**Problem 1**.
Answer these questions from the Dominant Legs profile, one per line:
(a) Which label is listed for the band?
(b) What instrument does Andrew Connors play?
(c) Which band is Corey Cunningham part of?
**Problem 2**.
Reproduce the passage of the Dominant Legs profile between "Dominant Legs is" and "band Terry Malts.", inclusive.
-- start Text block --
- Origin: San Francisco, California, US
- Genres: Indie pop, indie rock, pop rock
- Years active: 2009–present
- Label: Lefse
- Members: Ryan Lynch Hannah Hunt Andrew Connors Garett Goddard Rene Solomon

= Dominant Legs =

Dominant Legs is an American indie pop group formed in 2008 and based in San Francisco, California. The band's line-up is Ryan Lynch (vocals, guitar, keyboards), Hannah Hunt (vocals, keyboards), Andrew Connors (bass guitar), Garett Goddard (guitar) and Rene Solomon (drums, percussion). Dominant Legs released an extended play (EP), Young at Love and Life, in 2010 and a full-length album, Invitation, in 2011.

==History==
Ryan Lynch, formerly of Magic Bullets and Girls, started Dominant Legs in 2008. According to Lynch, the band's name means "sexy legs" and came about while he was skinny dipping in Newport Beach. He used the term to describe the legs of Corey Cunningham of the band Terry Malts.
-- end Text block --
-- start Provided information --
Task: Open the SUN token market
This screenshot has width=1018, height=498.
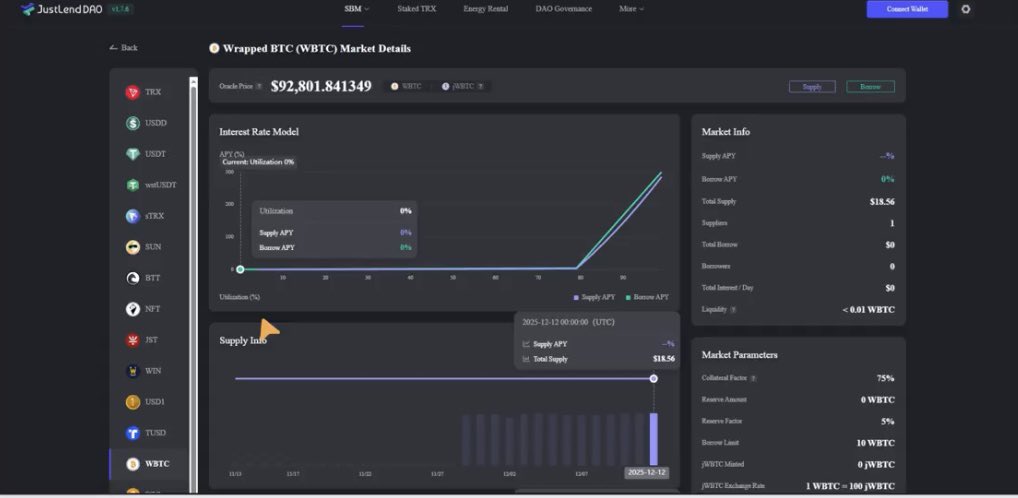Action: click(x=143, y=247)
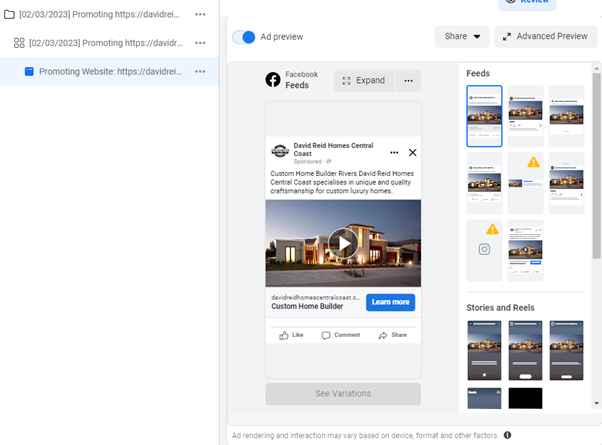
Task: Select first Stories and Reels thumbnail
Action: (x=484, y=350)
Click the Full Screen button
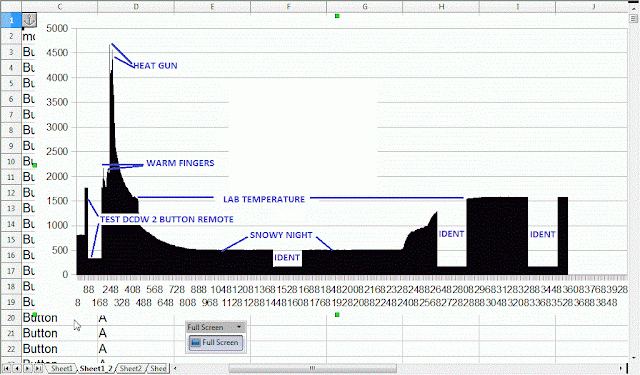Image resolution: width=640 pixels, height=375 pixels. point(215,342)

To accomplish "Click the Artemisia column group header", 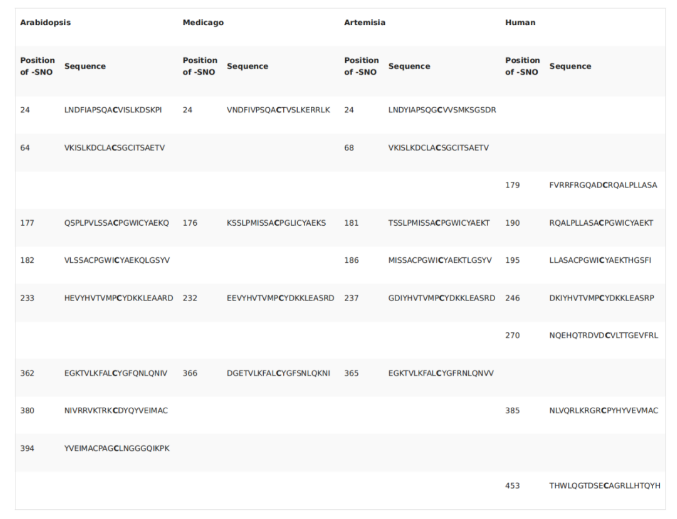I will tap(367, 21).
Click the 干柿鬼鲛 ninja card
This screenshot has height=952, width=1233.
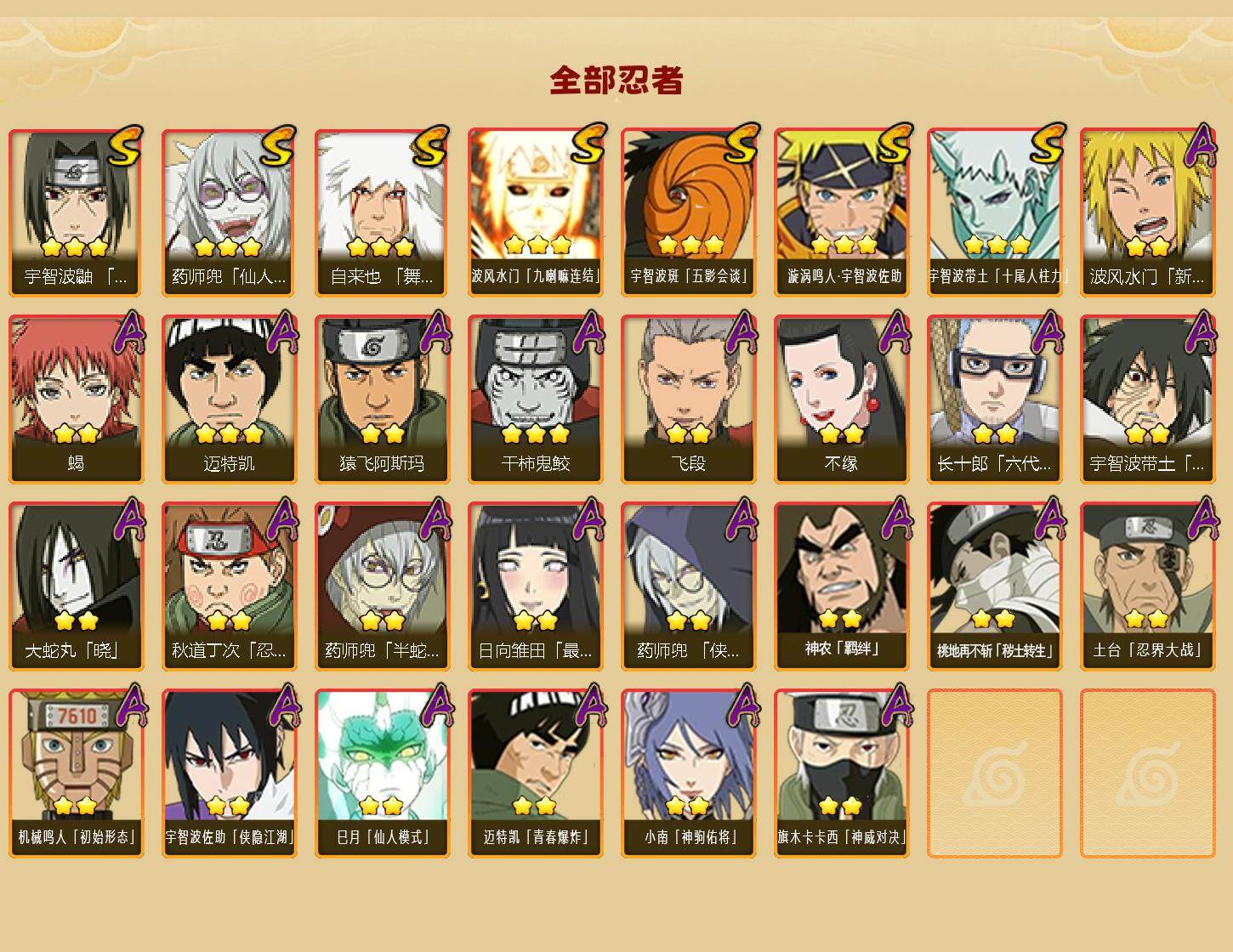pos(535,399)
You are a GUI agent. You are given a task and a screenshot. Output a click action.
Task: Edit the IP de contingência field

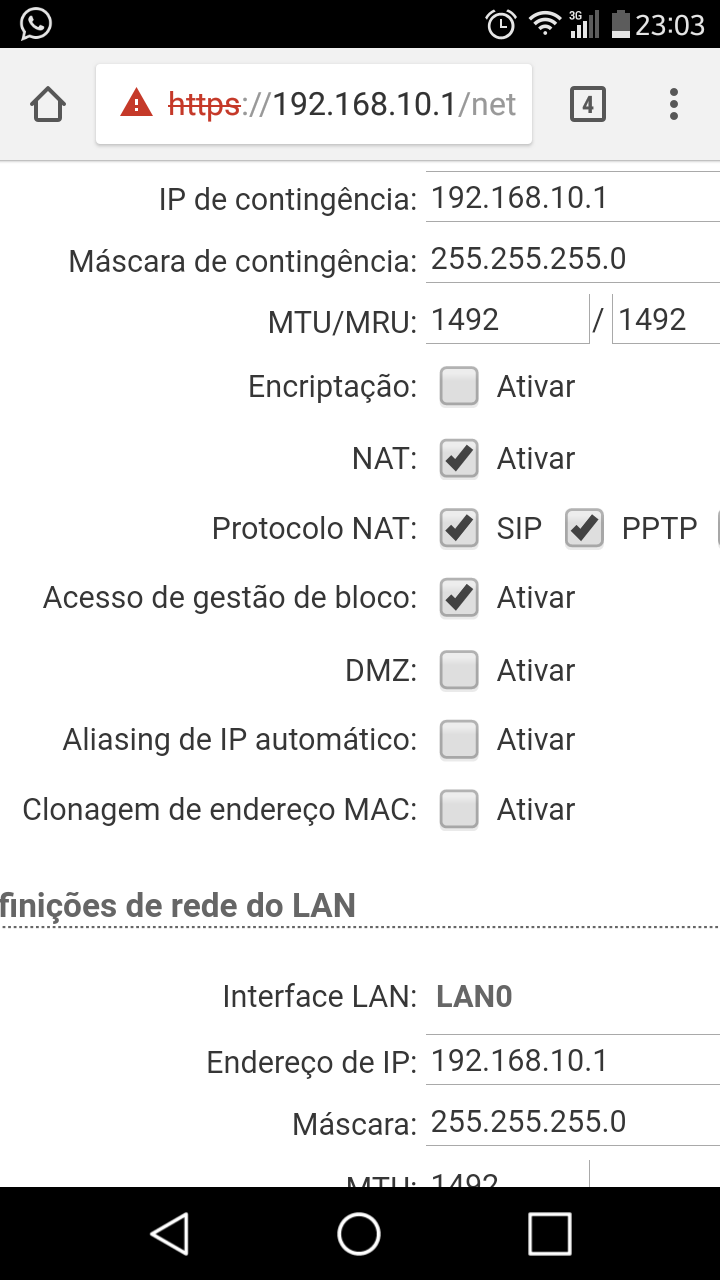572,199
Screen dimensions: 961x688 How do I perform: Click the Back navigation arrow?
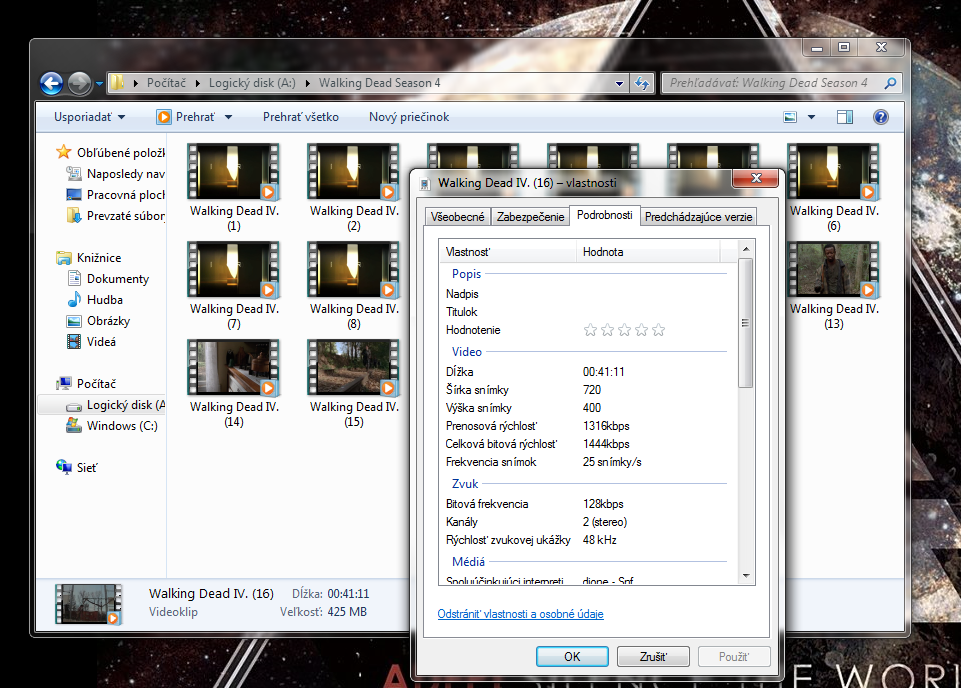(x=52, y=83)
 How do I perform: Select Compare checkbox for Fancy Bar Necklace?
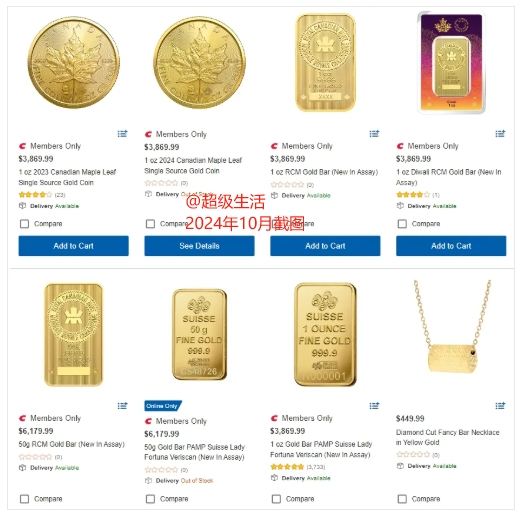click(x=402, y=499)
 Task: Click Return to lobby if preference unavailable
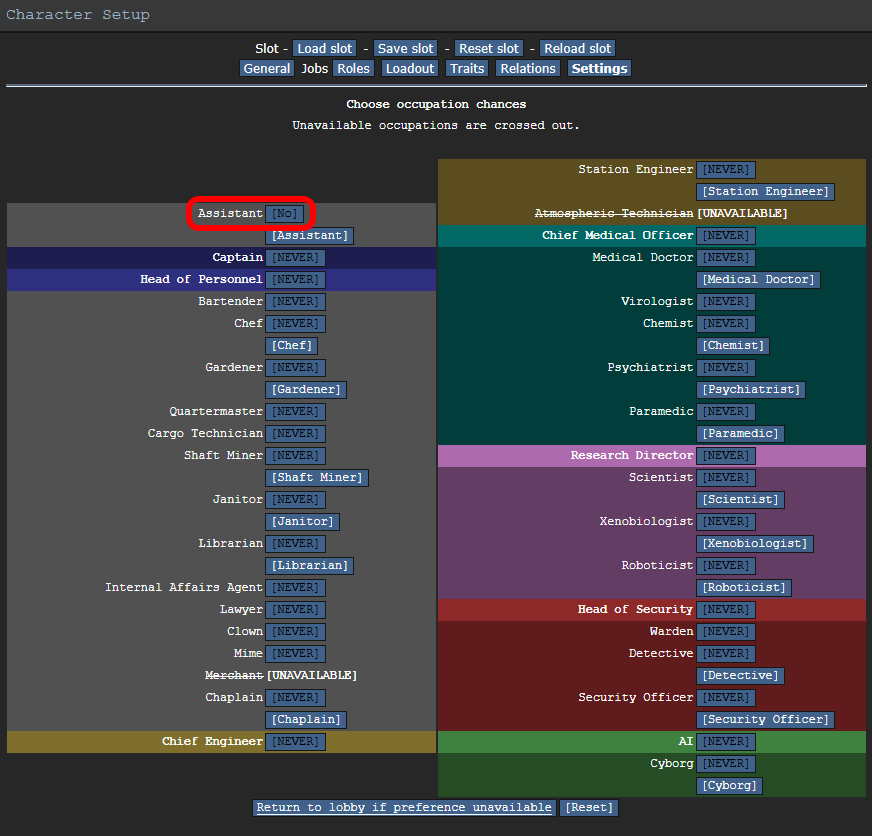404,808
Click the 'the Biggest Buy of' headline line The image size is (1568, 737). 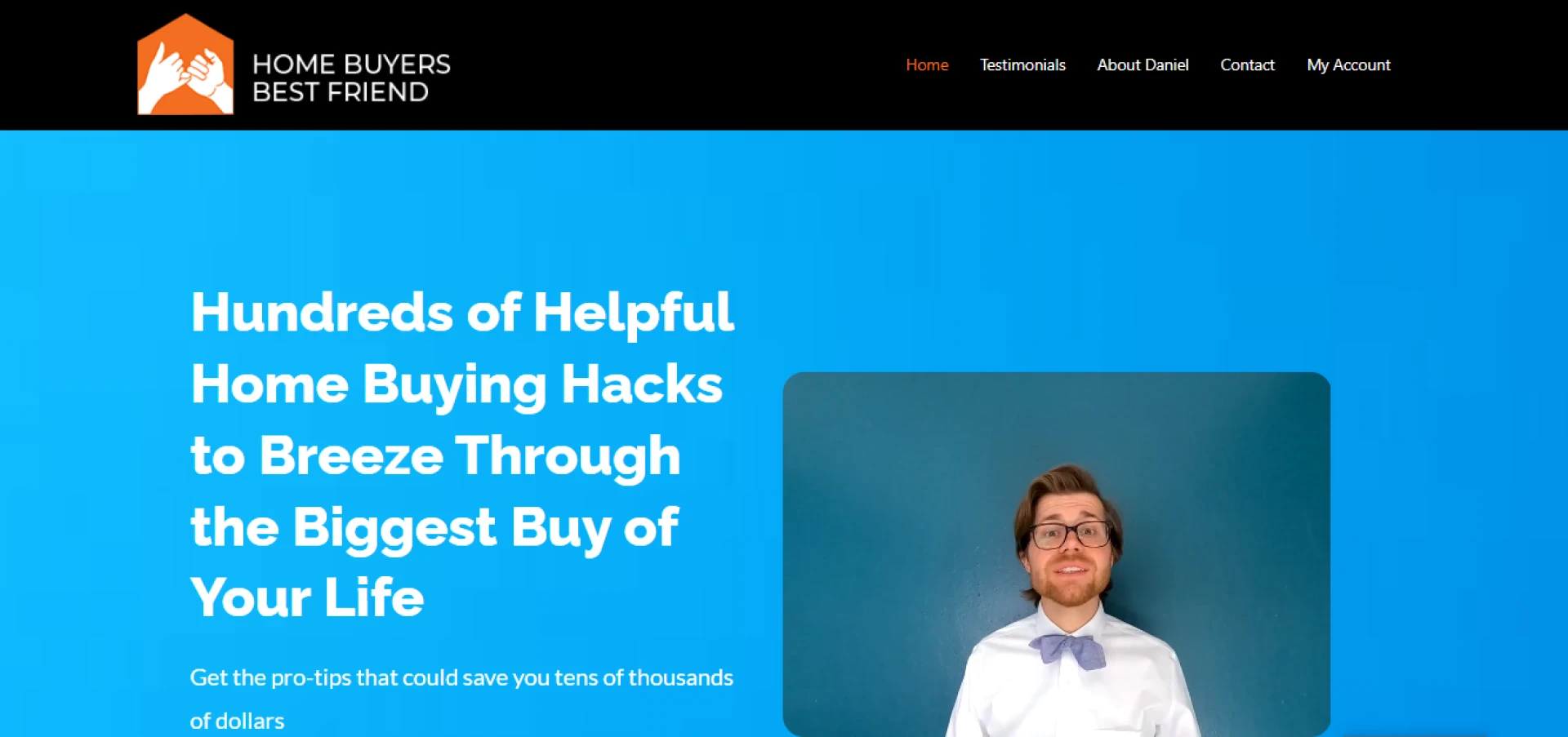point(434,526)
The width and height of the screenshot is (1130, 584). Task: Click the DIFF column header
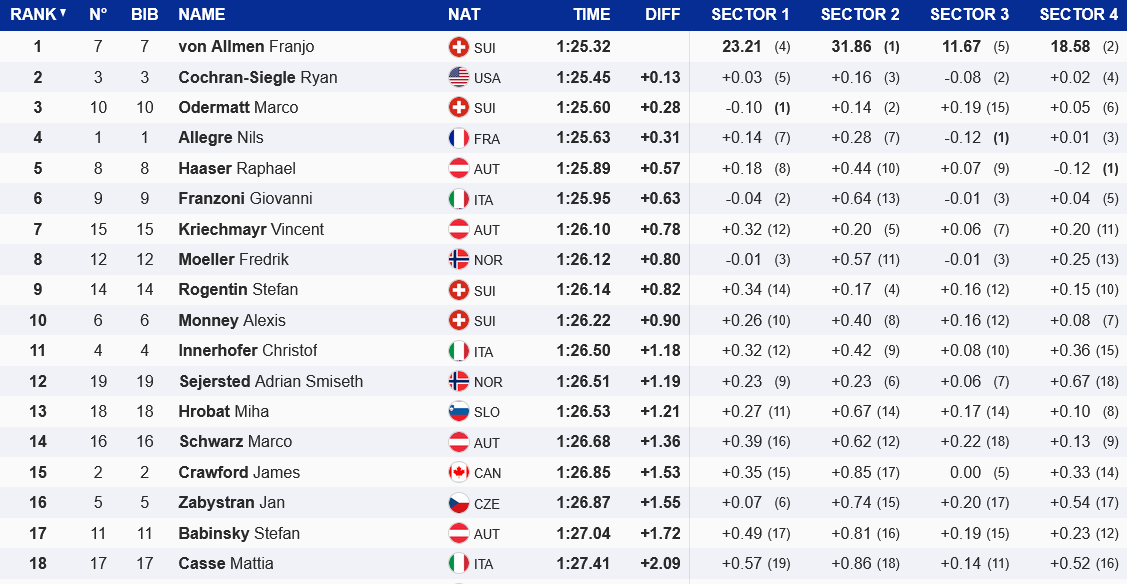click(x=662, y=14)
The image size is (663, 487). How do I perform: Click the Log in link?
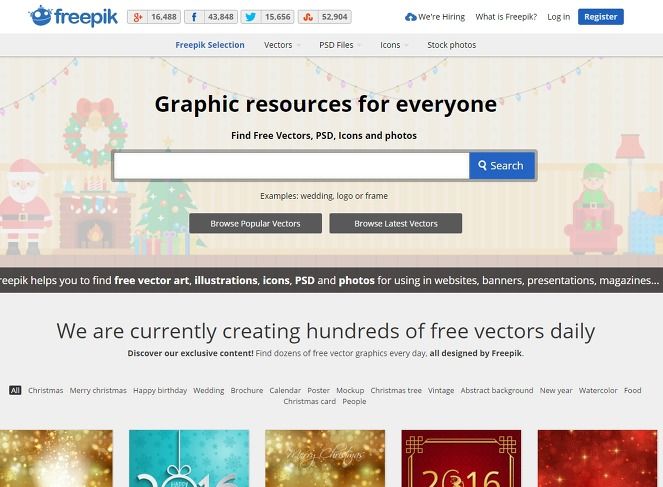point(559,17)
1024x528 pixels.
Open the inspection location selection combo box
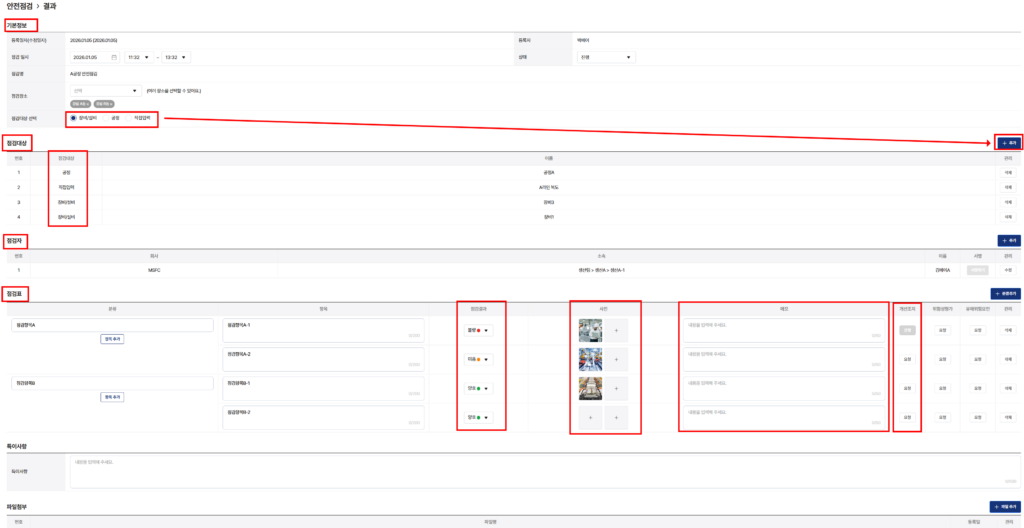(x=106, y=91)
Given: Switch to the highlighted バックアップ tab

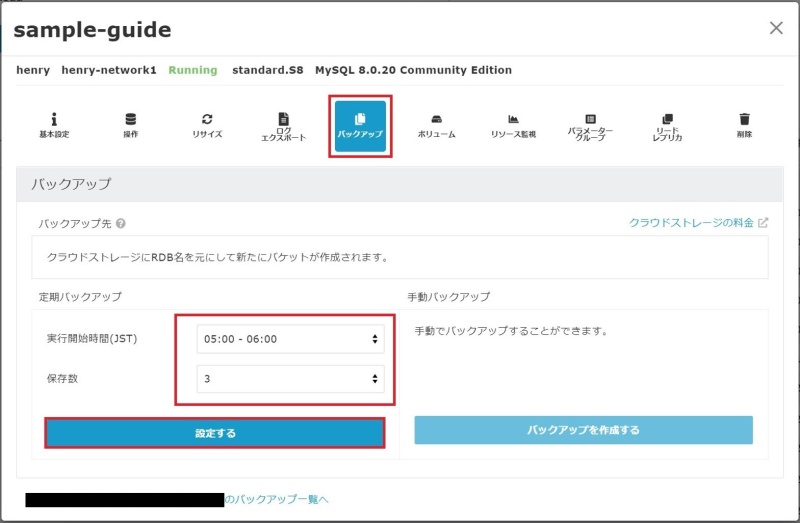Looking at the screenshot, I should 360,126.
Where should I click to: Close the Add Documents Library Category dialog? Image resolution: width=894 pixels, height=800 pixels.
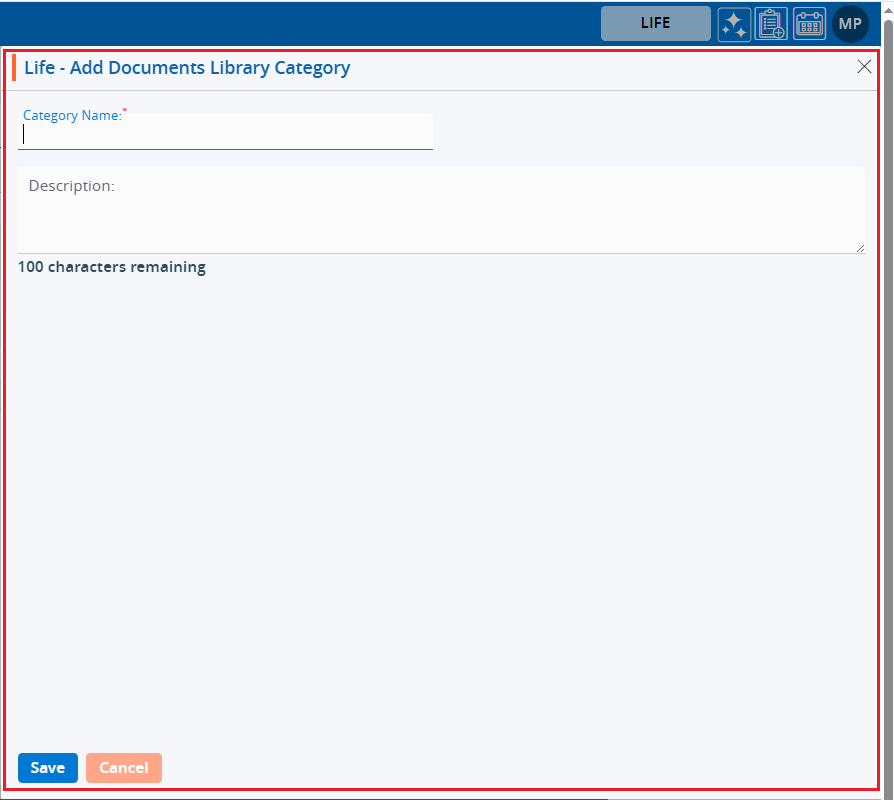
-- end Provided information --
**Final answer 1**.
(a) Lefse
(b) Bass guitar
(c) Terry Malts

**Final answer 2**.
Dominant Legs is an American indie pop group formed in 2008 and based in San Francisco, California. The band's line-up is Ryan Lynch (vocals, guitar, keyboards), Hannah Hunt (vocals, keyboards), Andrew Connors (bass guitar), Garett Goddard (guitar) and Rene Solomon (drums, percussion). Dominant Legs released an extended play (EP), Young at Love and Life, in 2010 and a full-length album, Invitation, in 2011.

==History==
Ryan Lynch, formerly of Magic Bullets and Girls, started Dominant Legs in 2008. According to Lynch, the band's name means "sexy legs" and came about while he was skinny dipping in Newport Beach. He used the term to describe the legs of Corey Cunningham of the band Terry Malts.